Short exercise: Copy the lines below word for word, from the line with "Given: Expand the" to the line with "Screen dimensions: 1028x689 point(652,556)", including both of those lines.

Records provided:
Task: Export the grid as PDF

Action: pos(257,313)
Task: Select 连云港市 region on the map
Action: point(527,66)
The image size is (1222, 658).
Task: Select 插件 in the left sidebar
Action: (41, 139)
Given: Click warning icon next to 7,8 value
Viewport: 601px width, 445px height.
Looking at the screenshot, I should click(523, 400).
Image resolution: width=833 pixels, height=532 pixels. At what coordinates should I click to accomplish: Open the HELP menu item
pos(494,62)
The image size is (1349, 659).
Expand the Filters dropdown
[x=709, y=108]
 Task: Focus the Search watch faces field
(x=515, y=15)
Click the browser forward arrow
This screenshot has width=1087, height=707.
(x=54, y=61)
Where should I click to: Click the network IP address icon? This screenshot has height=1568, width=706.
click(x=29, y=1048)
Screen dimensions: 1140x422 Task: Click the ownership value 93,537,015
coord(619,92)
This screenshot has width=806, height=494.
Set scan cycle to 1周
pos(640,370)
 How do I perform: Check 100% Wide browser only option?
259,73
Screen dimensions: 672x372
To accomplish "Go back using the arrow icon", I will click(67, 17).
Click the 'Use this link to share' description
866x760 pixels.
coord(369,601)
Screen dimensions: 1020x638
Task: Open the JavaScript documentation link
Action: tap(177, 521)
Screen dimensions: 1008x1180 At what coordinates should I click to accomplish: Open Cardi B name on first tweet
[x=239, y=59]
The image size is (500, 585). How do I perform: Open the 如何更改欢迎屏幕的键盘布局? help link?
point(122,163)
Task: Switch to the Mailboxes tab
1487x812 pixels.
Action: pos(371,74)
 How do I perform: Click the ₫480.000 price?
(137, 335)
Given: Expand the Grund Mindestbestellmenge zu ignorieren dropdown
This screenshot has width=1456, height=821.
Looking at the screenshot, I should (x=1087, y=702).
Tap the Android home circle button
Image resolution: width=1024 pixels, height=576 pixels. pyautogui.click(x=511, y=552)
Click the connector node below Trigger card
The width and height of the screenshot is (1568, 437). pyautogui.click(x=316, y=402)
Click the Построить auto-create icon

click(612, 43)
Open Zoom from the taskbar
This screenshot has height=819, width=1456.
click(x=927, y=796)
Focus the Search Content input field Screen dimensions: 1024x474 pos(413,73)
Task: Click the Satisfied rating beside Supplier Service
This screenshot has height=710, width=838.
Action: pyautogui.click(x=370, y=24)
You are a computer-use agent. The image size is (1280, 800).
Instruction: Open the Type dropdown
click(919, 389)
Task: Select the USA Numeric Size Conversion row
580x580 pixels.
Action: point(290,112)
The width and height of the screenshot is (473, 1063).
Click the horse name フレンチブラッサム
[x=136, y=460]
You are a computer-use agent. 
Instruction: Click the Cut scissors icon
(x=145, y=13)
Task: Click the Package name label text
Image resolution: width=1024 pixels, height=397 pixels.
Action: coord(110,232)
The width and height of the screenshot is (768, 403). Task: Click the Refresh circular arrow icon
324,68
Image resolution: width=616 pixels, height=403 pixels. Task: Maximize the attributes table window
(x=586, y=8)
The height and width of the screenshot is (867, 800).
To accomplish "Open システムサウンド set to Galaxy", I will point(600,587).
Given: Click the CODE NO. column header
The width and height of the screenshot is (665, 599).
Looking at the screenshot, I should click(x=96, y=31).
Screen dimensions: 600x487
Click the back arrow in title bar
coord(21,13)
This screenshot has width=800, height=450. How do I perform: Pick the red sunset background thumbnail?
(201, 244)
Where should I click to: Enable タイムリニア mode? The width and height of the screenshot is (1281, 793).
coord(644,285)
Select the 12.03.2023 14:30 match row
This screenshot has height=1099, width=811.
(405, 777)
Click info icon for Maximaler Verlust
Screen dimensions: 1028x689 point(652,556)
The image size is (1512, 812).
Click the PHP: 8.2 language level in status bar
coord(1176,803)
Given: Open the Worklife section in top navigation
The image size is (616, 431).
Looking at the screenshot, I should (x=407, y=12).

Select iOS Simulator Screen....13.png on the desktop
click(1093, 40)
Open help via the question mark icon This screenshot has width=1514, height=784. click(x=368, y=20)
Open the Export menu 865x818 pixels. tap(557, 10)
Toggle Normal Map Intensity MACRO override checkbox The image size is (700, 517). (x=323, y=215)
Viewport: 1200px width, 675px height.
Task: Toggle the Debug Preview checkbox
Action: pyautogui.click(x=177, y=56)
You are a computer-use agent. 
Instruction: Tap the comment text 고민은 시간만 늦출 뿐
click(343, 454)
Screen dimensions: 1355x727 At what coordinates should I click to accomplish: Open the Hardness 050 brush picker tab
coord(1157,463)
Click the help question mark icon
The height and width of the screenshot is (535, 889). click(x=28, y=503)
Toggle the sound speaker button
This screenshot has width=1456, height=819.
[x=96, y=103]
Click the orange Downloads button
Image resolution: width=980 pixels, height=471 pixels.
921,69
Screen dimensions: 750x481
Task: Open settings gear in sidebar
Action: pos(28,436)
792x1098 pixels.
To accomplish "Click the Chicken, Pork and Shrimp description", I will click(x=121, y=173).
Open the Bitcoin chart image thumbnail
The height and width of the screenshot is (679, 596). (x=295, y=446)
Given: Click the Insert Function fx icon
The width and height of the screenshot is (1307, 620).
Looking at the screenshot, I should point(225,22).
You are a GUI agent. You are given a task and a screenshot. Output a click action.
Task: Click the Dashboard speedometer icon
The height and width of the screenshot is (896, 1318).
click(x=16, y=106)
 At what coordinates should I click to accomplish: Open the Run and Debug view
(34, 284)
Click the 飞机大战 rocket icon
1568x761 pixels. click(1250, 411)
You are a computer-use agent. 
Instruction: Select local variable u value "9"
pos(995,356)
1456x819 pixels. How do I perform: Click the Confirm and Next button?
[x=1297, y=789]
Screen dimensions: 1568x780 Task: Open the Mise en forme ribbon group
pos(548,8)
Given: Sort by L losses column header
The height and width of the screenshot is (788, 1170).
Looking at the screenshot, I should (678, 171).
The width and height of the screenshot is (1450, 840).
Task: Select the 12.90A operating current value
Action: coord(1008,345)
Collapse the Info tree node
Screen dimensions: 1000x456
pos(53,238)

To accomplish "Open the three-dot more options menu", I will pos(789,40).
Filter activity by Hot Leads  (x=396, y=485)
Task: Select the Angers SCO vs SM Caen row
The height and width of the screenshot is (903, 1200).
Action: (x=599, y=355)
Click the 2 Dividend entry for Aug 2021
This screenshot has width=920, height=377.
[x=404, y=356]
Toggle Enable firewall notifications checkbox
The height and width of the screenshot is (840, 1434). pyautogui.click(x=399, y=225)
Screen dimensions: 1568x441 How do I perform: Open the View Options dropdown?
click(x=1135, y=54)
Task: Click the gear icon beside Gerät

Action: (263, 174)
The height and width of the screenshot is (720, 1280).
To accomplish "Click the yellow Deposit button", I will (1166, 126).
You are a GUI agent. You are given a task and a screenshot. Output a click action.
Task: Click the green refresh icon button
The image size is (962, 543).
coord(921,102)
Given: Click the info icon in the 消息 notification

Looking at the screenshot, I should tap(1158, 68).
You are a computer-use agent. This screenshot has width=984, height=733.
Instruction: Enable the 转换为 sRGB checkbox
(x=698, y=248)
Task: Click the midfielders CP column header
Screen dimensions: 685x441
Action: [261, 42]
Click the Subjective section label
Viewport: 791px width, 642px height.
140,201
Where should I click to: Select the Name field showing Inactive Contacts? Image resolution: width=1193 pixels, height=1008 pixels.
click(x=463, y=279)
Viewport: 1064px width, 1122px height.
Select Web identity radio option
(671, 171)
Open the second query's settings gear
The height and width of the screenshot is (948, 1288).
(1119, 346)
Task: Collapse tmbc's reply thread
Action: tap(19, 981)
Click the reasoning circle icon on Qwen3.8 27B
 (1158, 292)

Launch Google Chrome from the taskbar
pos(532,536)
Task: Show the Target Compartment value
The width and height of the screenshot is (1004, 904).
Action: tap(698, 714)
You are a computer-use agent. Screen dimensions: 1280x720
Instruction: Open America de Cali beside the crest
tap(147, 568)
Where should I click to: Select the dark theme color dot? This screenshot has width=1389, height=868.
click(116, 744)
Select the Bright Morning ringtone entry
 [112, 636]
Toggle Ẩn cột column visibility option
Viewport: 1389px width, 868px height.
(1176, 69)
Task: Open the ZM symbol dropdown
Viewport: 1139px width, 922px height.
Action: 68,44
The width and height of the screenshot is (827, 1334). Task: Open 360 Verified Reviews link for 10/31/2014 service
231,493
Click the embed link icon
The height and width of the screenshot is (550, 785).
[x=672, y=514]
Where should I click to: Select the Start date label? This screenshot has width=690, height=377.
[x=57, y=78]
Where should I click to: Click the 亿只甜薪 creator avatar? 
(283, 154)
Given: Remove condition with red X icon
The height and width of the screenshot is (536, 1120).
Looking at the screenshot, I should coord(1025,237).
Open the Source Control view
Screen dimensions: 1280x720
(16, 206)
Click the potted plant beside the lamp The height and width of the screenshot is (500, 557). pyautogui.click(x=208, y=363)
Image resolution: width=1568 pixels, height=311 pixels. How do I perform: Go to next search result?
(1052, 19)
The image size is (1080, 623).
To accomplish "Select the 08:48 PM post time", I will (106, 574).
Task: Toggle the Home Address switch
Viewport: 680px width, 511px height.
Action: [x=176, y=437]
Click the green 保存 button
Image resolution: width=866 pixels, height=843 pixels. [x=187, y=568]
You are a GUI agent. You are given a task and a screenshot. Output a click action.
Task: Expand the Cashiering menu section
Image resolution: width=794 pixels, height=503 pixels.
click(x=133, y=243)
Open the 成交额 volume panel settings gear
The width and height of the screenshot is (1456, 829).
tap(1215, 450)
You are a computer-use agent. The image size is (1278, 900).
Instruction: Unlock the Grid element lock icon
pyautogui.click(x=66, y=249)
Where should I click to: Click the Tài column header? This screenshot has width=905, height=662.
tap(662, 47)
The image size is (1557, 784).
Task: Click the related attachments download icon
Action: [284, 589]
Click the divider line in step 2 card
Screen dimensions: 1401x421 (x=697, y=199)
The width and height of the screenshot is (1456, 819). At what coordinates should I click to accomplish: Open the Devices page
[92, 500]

Written response:
Given: Expand the Grund Mindestbestellmenge zu ignorieren dropdown
This screenshot has width=1456, height=821.
Looking at the screenshot, I should (x=1087, y=702).
Tap the Android home circle button
Image resolution: width=1024 pixels, height=576 pixels. pyautogui.click(x=511, y=552)
Click the connector node below Trigger card
The width and height of the screenshot is (1568, 437). pyautogui.click(x=316, y=402)
Click the Построить auto-create icon

click(612, 43)
Open Zoom from the taskbar
This screenshot has height=819, width=1456.
click(x=927, y=796)
Focus the Search Content input field Screen dimensions: 1024x474 pos(413,73)
Task: Click the Satisfied rating beside Supplier Service
This screenshot has height=710, width=838.
Action: pyautogui.click(x=370, y=24)
You are a computer-use agent. The image size is (1280, 800).
Instruction: Open the Type dropdown
click(919, 389)
Task: Select the USA Numeric Size Conversion row
580x580 pixels.
Action: point(290,112)
The width and height of the screenshot is (473, 1063).
Click the horse name フレンチブラッサム
[x=136, y=460]
You are a computer-use agent. 
Instruction: Click the Cut scissors icon
(x=145, y=13)
Task: Click the Package name label text
Image resolution: width=1024 pixels, height=397 pixels.
Action: coord(110,232)
The width and height of the screenshot is (768, 403). Task: Click the Refresh circular arrow icon
324,68
Image resolution: width=616 pixels, height=403 pixels. Task: Maximize the attributes table window
(x=586, y=8)
The height and width of the screenshot is (867, 800).
To accomplish "Open システムサウンド set to Galaxy", I will point(600,587).
Given: Click the CODE NO. column header
The width and height of the screenshot is (665, 599).
Looking at the screenshot, I should click(x=96, y=31).
Screen dimensions: 600x487
Click the back arrow in title bar
coord(21,13)
This screenshot has width=800, height=450. How do I perform: Pick the red sunset background thumbnail?
(201, 244)
Where should I click to: Enable タイムリニア mode? The width and height of the screenshot is (1281, 793).
coord(644,285)
Select the 12.03.2023 14:30 match row
This screenshot has height=1099, width=811.
(405, 777)
Click info icon for Maximaler Verlust
Screen dimensions: 1028x689 point(652,556)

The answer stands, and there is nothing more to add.